◆ Supplied passage
________________________________________

This is the mail archive of the
libc-alpha@sourceware.org
mailing list for the glibc project.
Re: [PATCH] Improve strstr performance of short needles
- From: Wilco Dijkstra <Wilco dot Dijkstra at arm dot com>
- To: "Gabriel F. T. Gomes" <gabriel at inconstante dot eti dot br>
- Cc: "libc-alpha at sourceware dot org" <libc-alpha at sourceware dot org>, nd <nd at arm dot com>
- Date: Sat, 29 Sep 2018 00:21:04 +0000
- Subject: Re: [PATCH] Improve strstr performance of short needles
- References: <DB5PR08MB1030D79438AF0E17282F3E1783020@DB5PR08MB1030.eurprd08.prod.outlook.com>,<20180928183018.551042ff@tereshkova>
Gabriel F. T. Gomes wrote:
> On Wed, 05 Sep 2018, Wilco Dijkstra wrote:
>
>>Improve strstr performance for the common case of short needles. For 2-4
>>characters a small loop is typically fastest. On large strings the speedup
>>with a needle size of 4 is about 65%.
>
> I ran some tests on a powerpc64le machine and I noticed that, as the
> haystack becomes larger, the search for a needle that is *not* in the
> haystack, became slower with this change.
That seems odd, particularly since the Two-Way algorithm is pretty slow
for small needles (large preprocessing overhead and small skips).

________________________________________

◆ Data entries
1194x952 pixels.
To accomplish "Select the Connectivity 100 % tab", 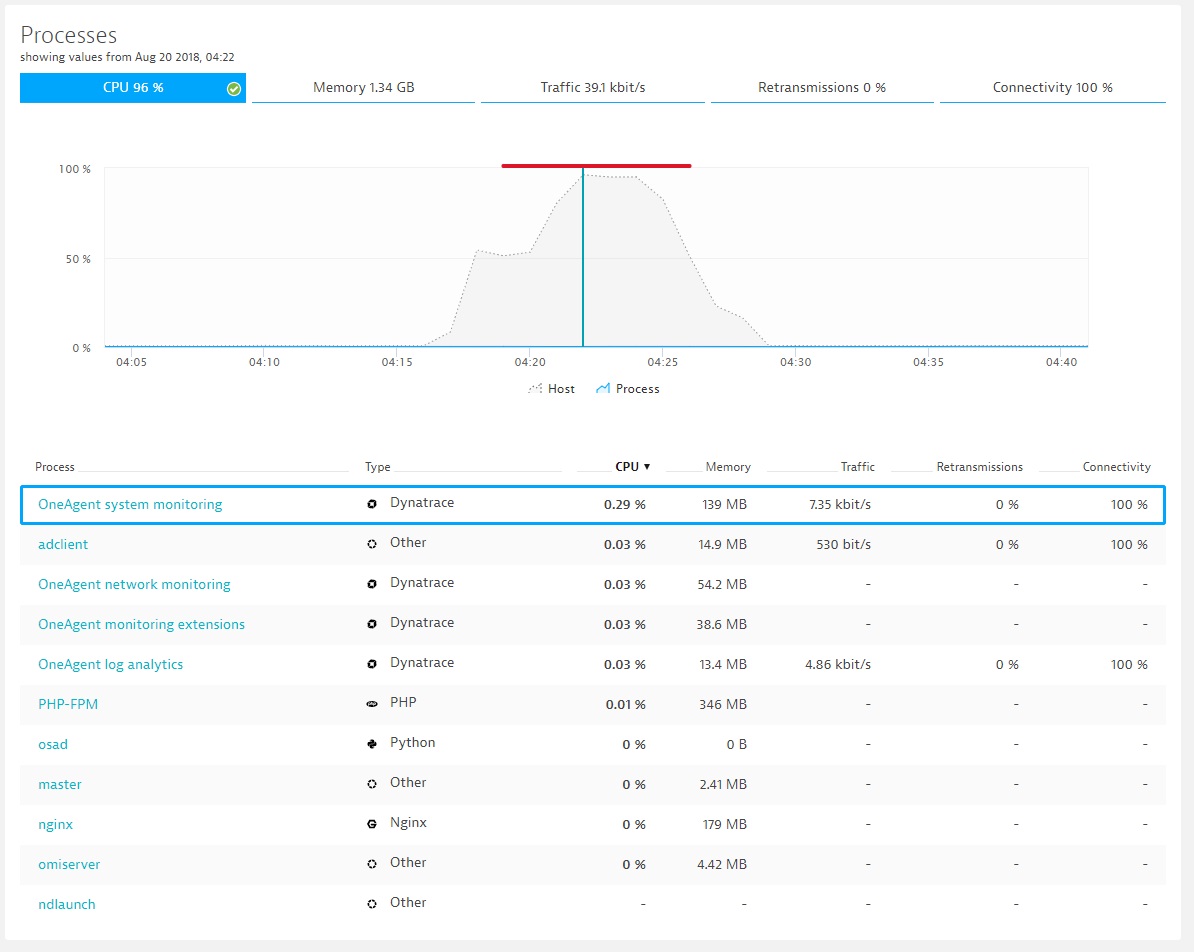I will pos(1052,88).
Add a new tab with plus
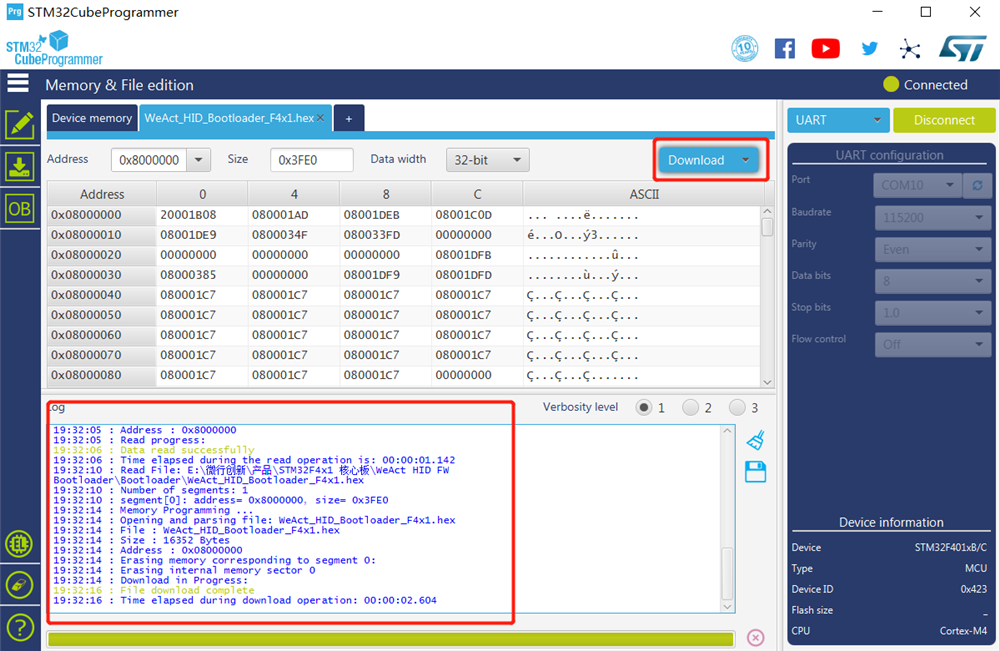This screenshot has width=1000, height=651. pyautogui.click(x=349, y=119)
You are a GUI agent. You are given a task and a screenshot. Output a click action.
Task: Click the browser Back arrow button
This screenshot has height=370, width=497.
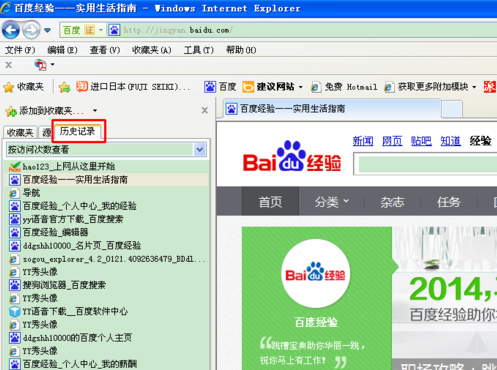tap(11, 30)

________________________________________

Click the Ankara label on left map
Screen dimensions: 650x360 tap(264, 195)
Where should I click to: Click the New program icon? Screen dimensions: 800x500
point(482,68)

________________________________________

◆ Problem description
Answer these about the strstr mailing list message:
(a) What date is given for the message?
(b) What speedup does the patch report on large strings with a needle size of 4?
(c) According to the reply, what two things make the Two-Way algorithm slow for small needles?

◆ Result for this exercise
(a) Sat, 29 Sep 2018.
(b) About 65%.
(c) Large preprocessing overhead and small skips.